В даже не полу-, а на три четверти разрушенный крошечный заброшенный домик на Сухом логу, где-то почти на самом дне его, я пришла в длинной, до земли, бежевой юбке в складку, какой-то светленькой блузочке, с причёсочкой и в очёчках. Народу было немного: человека четыре парней, 10–12-летний не то беспризорник, не то сын алкоголиков и собака по кличке ВЧ… Стены, прогнувшиеся внутрь и нависающие, как пещерные своды, уже, наверное, лет 20 не помнили, что такое штукатурка, посередине единственной комнатки четыре на четыре стоял кривой столбик, подпирающий крышу. В большой, серой от тяжёлой жизни кастрюле на печке красного ломанного-переломанного кирпича закипала вода. Юный, но уже закоренелый панк 17 лет от роду, Граф, и вышеупомянутый Перец варили национальное блюдо нефорской кухни – суп из семи ингридиентов.
Рецепт:
- картошка урожая позапрошлого года, пожертвованная чьей-то бабулькой (около килограмма мелких, как полукультурка, сморщенных комочков, их нужно исхитриться почистить так, чтобы осталось что-то кроме очисток);
- кем-то найденный где-то пакетик размороженных, слипшихся в кашу пельменей (грамм 300–400, эту массу нужно ножом разделить на небольшие кусочки);
- скукоженная полузасохшая морква, принесённая кем-то в хибарку давным-давно и найденная только сейчас (поступать с ней, как в пункте первом);
- что-то там ещё, наверное, было такое же антикварное, я просто не помню, но самое главное – это белая фасоль, высыпанная из вскрытого марокаса (жестяная банка, дырочка залеплена синей изолентой), которым бренчали на сейшенах в подземных переходах и метро, аккомпанируя нескольким в унисон расстроенным гитарам…

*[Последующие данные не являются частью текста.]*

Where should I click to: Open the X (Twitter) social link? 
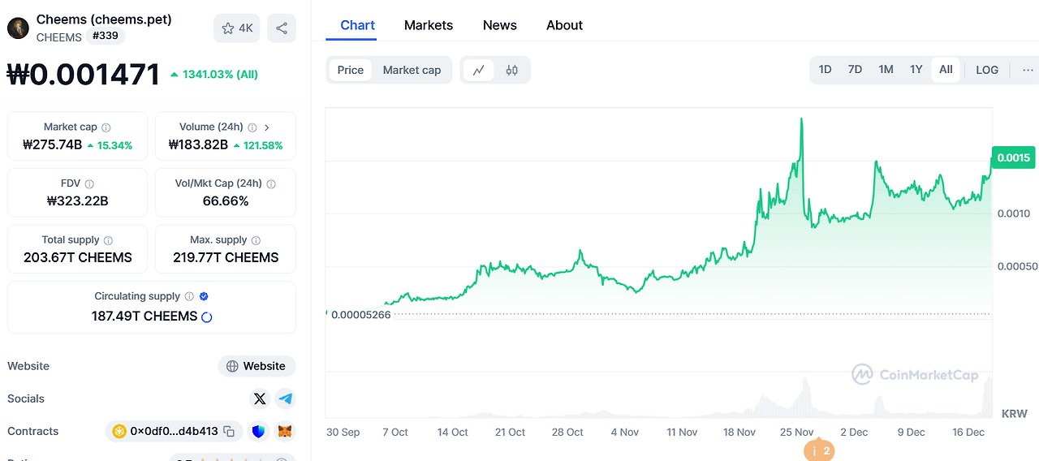point(260,399)
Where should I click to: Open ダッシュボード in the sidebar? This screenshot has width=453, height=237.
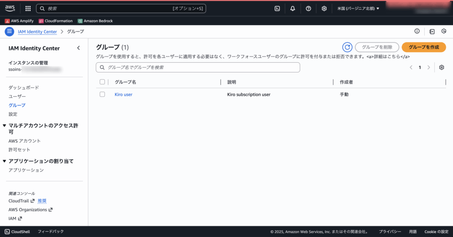[23, 87]
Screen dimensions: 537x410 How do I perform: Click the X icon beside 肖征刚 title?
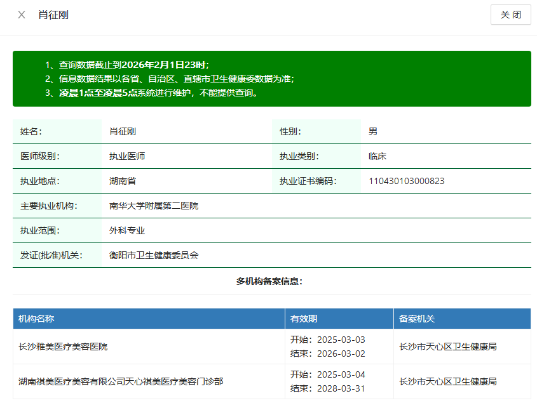pos(22,15)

Я сидела, не разуваясь, поджав ноги, на грязном жёстком топчане, вдыхала запахи сырой земли, дымящей слегка печки, дешёвых сигарет без фильтра, ВЧ-псины, прелого дерева и божественный, упоительный аромат этого, оказавшегося потом невероятно вкусным, варева. Напротив меня в каком-то невообразимым образом искалеченном кресле, обитом красным автобусным дерматином, сидело, играя негромко не гитаре, юное существо, которое почти весь прошедший год периодически попадалось мне на глаза в метро, на улицах, на ступенях ДК «Октябрьской революции», возле «Красного факела», везде… У меня каждый раз глупо замирало сердце при виде миниатюрной тонкой фигурки, крупных черных кудрей, закрывающих пол-лица, падающих на плечи, схваченных иногда на лбу красной верёвочкой, маленького рта с капризно выдающейся нижней губой и – когда волосы не падали на лицо – под длиннющими чёрными ресницами – огромных зелёных глаз… Я никак не могла определить пол, впрочем, это было неважно. Я всё равно не могла осмелиться просто подойти и познакомиться с чудом.
И вот оно сидело напротив меня, и я уже час или два как знала, что это мальчик, что ему всего пятнадцать лет, что зовут его Анархист и что мне конец.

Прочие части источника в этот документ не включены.